We have highlighted some of the key points from the 2021 PPNs.
The National Procurement Policy Statement aims to promote the government’s national strategic priorities through procurement.
Universities are required to consider the following national priority outcomes alongside local priorities in their procurement activities:
● creating new businesses, new jobs and new skills
● tackling climate change and reducing waste
● improving supplier diversity, innovation and resilience.
In practice, many universities will already be looking at ways of incorporating these areas through their procurement processes.
The procurement thresholds are reviewed every two years and new procurement thresholds apply as from 1 January 2022. This year, as well as a review of the thresholds to take into account currency fluctuations, there has been a change to the method of calculation so that the thresholds now include VAT.
Where procurements involve different rates of VAT, calculating the thresholds may not be straightforward.
Universities should also note that the thresholds for social and other services including education and training services which are subject to lighter touch procurement rules, remain the same, meaning a reduction in real terms.
PPN 09/21 confirms the requirements for In-scope Organisations to publish contract opportunities and certain contract award information on Contracts Finder. For universities, this means contracts with a value in excess of £25,000 including VAT. Certain post-contract award information must be published within 90 days of award. This is extended to cover call offs under framework agreements and awards which have not been openly competed.
Online Safety Bill makes its journey through to Parliament
The use of social media networks and video sharing platforms has exploded over the last decade, resulting in the introduction by the UK government of the revolutionary Online Safety Bill (OSB).

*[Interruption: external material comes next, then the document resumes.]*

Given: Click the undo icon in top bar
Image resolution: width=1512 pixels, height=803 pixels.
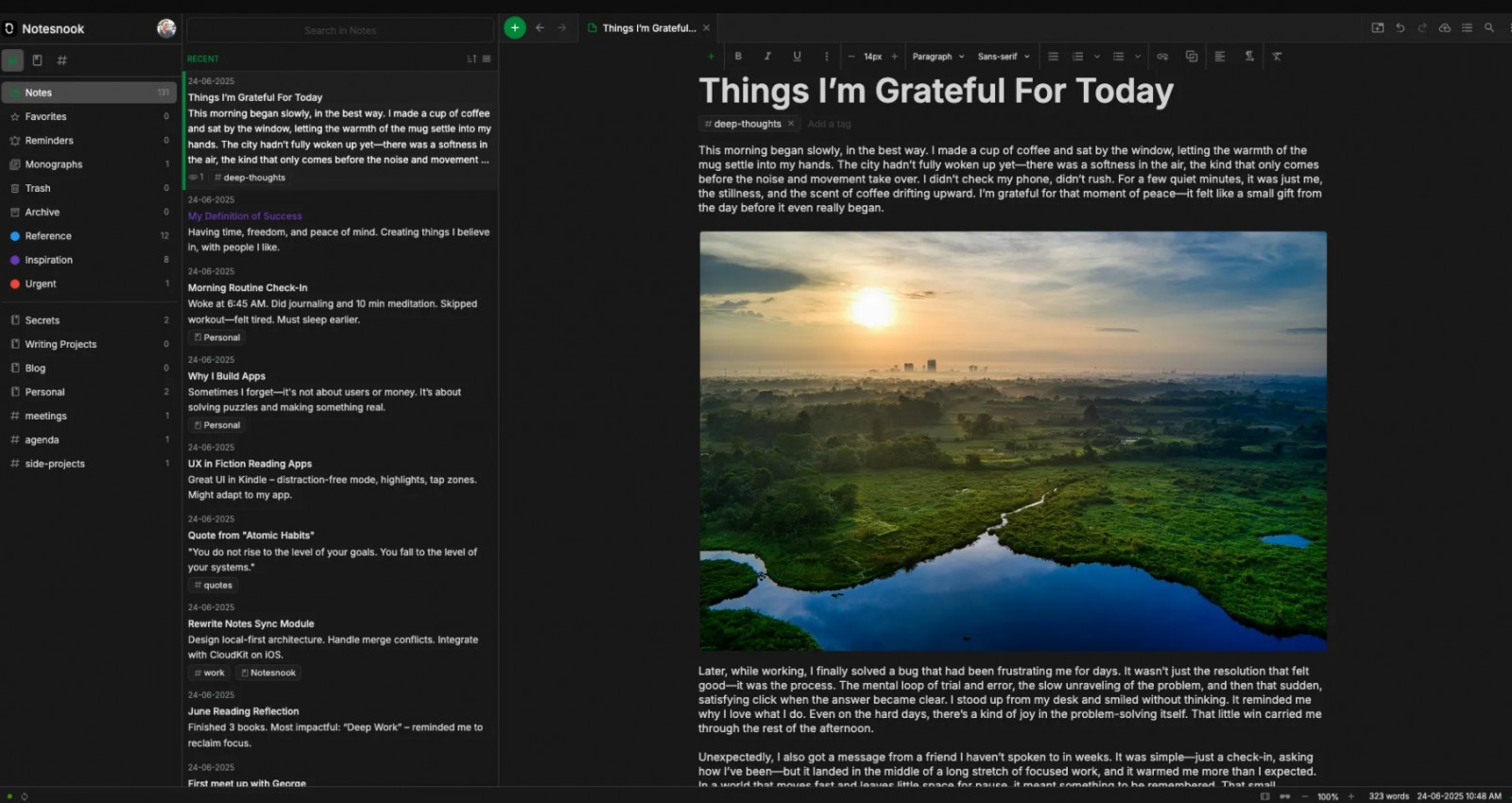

Whilst primarily looking to target companies that deliver user-generated content (UGC), such as Twitter/Facebook and also video sharing platforms, the bill also imposes a duty of care on organisations to protect users from harmful content by:
● preventing the production of illegal content and activity online
● ensuring that children and adults who use their services are not exposed to content that is “harmful” (although not illegal).

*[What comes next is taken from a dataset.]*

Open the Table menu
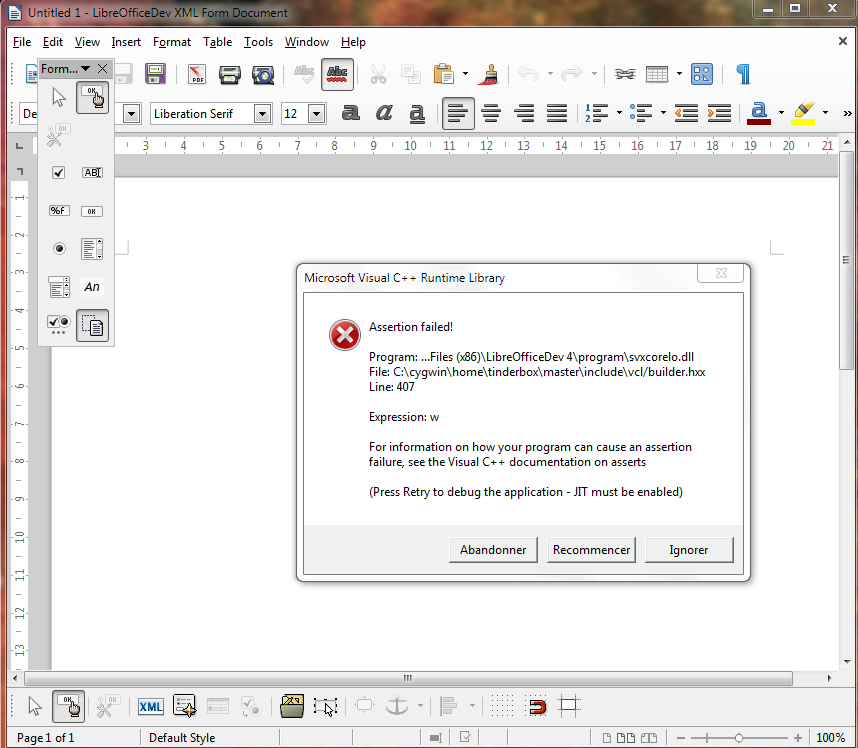The height and width of the screenshot is (748, 858). click(x=217, y=42)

Ofcom will be the online safety regulator and is required to prepare codes of practice to assist providers in complying with their duties of care.
What organisations are caught?
The OSB will apply to “user-to-user” services and to search engines. User-to-user services are those that do one or both of the following:
● host UGC that can be accessed by users in the UK
● facilitate public or private online interaction between service users, one or more of whom is in the UK.
We have not been provided with any definition of “user”, but the following are identified as not users/falling outside the OSB:
● internet service providers
● low-risk businesses with limited functionality such as services where users can only communicate by posting comments/reviews
● emails and text messages
● one-to-one live aural communications
● paid-for advertisements.
Where next for the OSB and how can universities be prepared?
In December 2021, the joint committee published a report recommending major changes to the draft OSB, including additional responsibilities for Ofcom, requiring service providers to conduct internal risk assessments and create an “online safety policy”, to which users must agree.
If accepted, these recommendations will be incorporated into the OSB before it makes its way to legislation.
The aim of the proposed legislation is to reach a balance between internet safety and the right to freedom of expression and privacy. As it currently stands, many unanswered questions remain not only in context of this tension but also arising from the various gaps in the bill. What is clear is that OSB potentially has wide-ranging application. Universities with an online presence will need to scrutinise the online content and services they provide and consider the adoption of a proactive online safety policy, and put in place a process for ongoing risk assessments.